_WORK INSTRUCTIONS_
Retype, character for character, every line from the one containing "You are a GUI" up to and including the one containing "(x=280, y=250)".

_DATA PROVIDED_

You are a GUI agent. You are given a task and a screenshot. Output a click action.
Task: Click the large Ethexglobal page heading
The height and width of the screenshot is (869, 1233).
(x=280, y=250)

--

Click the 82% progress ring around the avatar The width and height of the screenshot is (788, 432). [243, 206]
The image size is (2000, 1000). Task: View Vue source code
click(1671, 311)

_FULL ANSWER_
You are a GUI agent. You are given a task and a screenshot. Output a click action.
Task: Click the large Ethexglobal page heading
The height and width of the screenshot is (869, 1233).
(x=280, y=250)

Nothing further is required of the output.